In many previous studies [37,38,39,40,41], pumping characteristics are discussed using pressure rise and averaged volumetric flow relation. In present model, we also analyzed the variations of averaged flow rate with changes in pressure gradient (pressure difference between inlet and outlet). Figure 5a–d shows the variation of averaged flow rate against the pressure rise at \(\varphi = 0.6,x = 1\). It is revealed that the maximum flow rate occurs at zero pressure increase and vice versa. In Fig. 5a, the effect of Debye length \(\left( {m = 1,2,3} \right)\) on averaged flow rate at \(U_{\text{HS}} = 1\) for pseudoplastic fluids (\(n < 1\)). It is noted that averaged flow rate diminishes with increasing the thickness of electric double layer. In Fig. 5b, the effect of Helmholtz–Smoluchowski velocity \(\left( {U_{\text{HS}} = 0,1,2} \right)\) on averaged flow rate is illustrated at \(m = 1\). It is observed that averaged flow rate enhances with increasing the effects of applied external electric filed (i.e., magnitude of Helmholtz–Smoluchowski velocity). The graph for \(U_{\text{HS}} = 0\) is a particular case of this model which studies the peristaltic flow of Newtonian fluids without electrokinetic phenomenon. The effects of Debye length and Helmholtz–Smoluchowski velocity on averaged flow rate for dilatant fluids (\(n > 1\)) are depicted in Fig. 5c, d. The effects are found similar as case pseudoplastic fluids (\(n < 1\)).

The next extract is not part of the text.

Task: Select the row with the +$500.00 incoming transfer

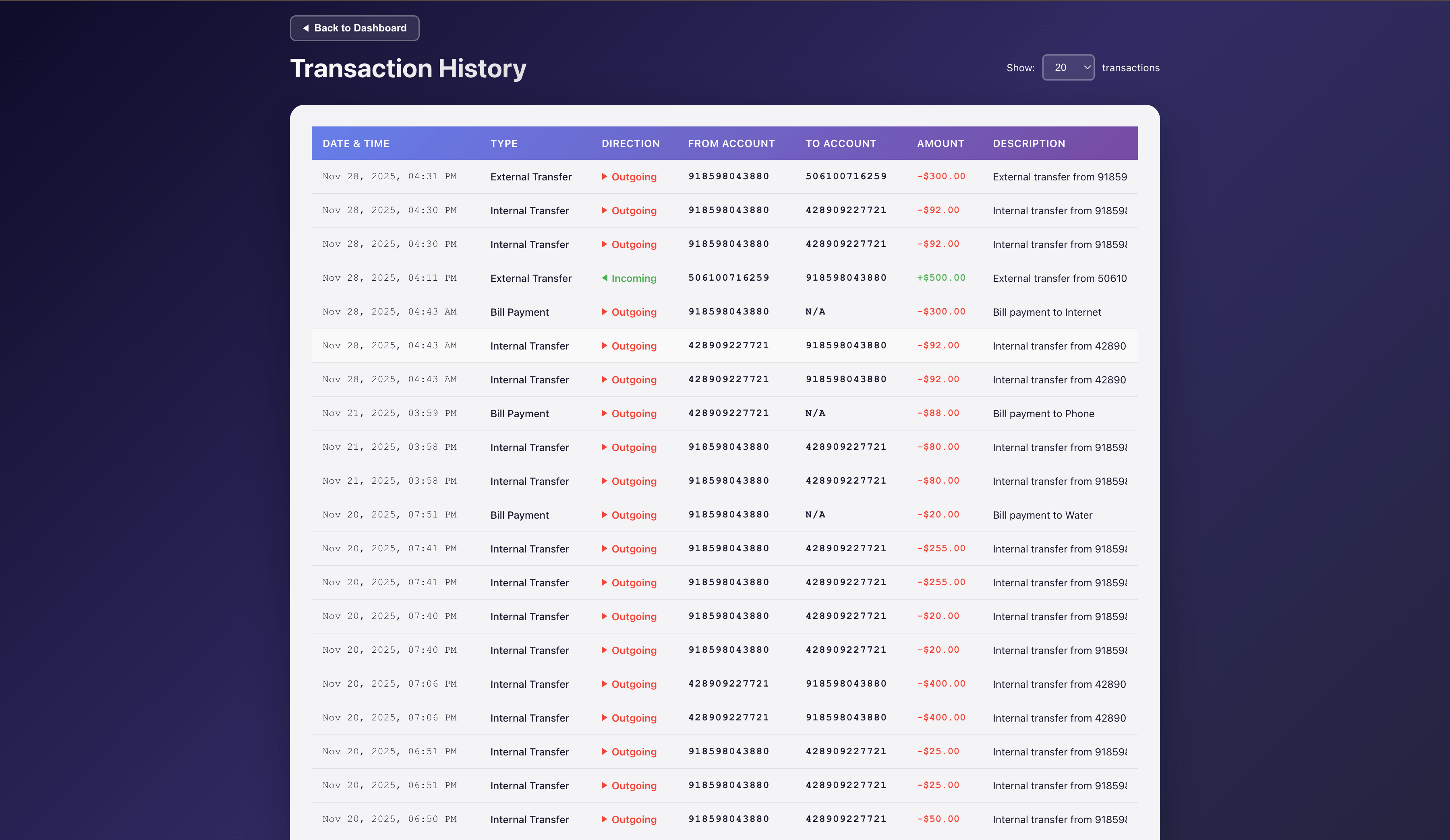Action: (725, 278)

Trapping is an inherent phenomenon of peristaltic transport where the center stream lines starts to trap in circular form at a combination of magnitudes of averaged flow rate and amplitude of peristaltic wave. To discuss the effects of Debye length and Helmholtz–Smoluchowski velocity on trapping phenomenon for Pseudoplastic fluids (\(n < 1\)) as well as Dilatant fluids (\(n > 1\)) are shown in Fig. 6a–f. Figure 6a–c is plotted for pseudoplastic fluids (\(n < 1\)) at \(\varphi = 0.6,\,\Delta p = - 1\). It is observed that there is no trapped bolus for \(U_{\text{HS}} = 0\); however, with increasing the effect of electric field (the value of \(U_{\text{HS}}\) from 0 to 1), center stream lines start to trap. It is also inferred that with reducing the thickness of electric double layer, i.e., Debye length, the size of trapped boluses increases. Figure 6e, f shows the trapping phenomenon for Dilatant fluids (\(n > 1\)). It is again reported that there is no trapping at \(U_{\text{HS}} = 0\) (without electrokinetic phenomenon). It is further revealed that number of trapped boluses enhances with increasing the Helmholtz–Smoluchowski velocity; however, it reduces with increase in the Debye length.

5 Conclusions

The influences of electric double-layer phenomenon and applied external electric field on peristaltic transport of power law fluid are discussed. This model is very much applicable in electro-biofluid-dynamic and biomedical engineering where biomedical electronic devices like peristalsis lab-on-chip and microperistaltic pumps may be engineered. This model revealed that the applied electric field play important role in peristaltic transport process (i.e., physiological transport phenomenon). It is also concluded that physiological flows may be controlled with ionic properties of physiological fluids and negative charge or positive charge of surface walls (physiological vessel) which causes the electric double-layer formation. It is further reported that the Helmholtz–Smoluchowski velocity and Debye length alter the trapping phenomenon. The outcomes of present model can be applicable in fabricating the microperistaltic pumps which can be useful to control the physiological flows.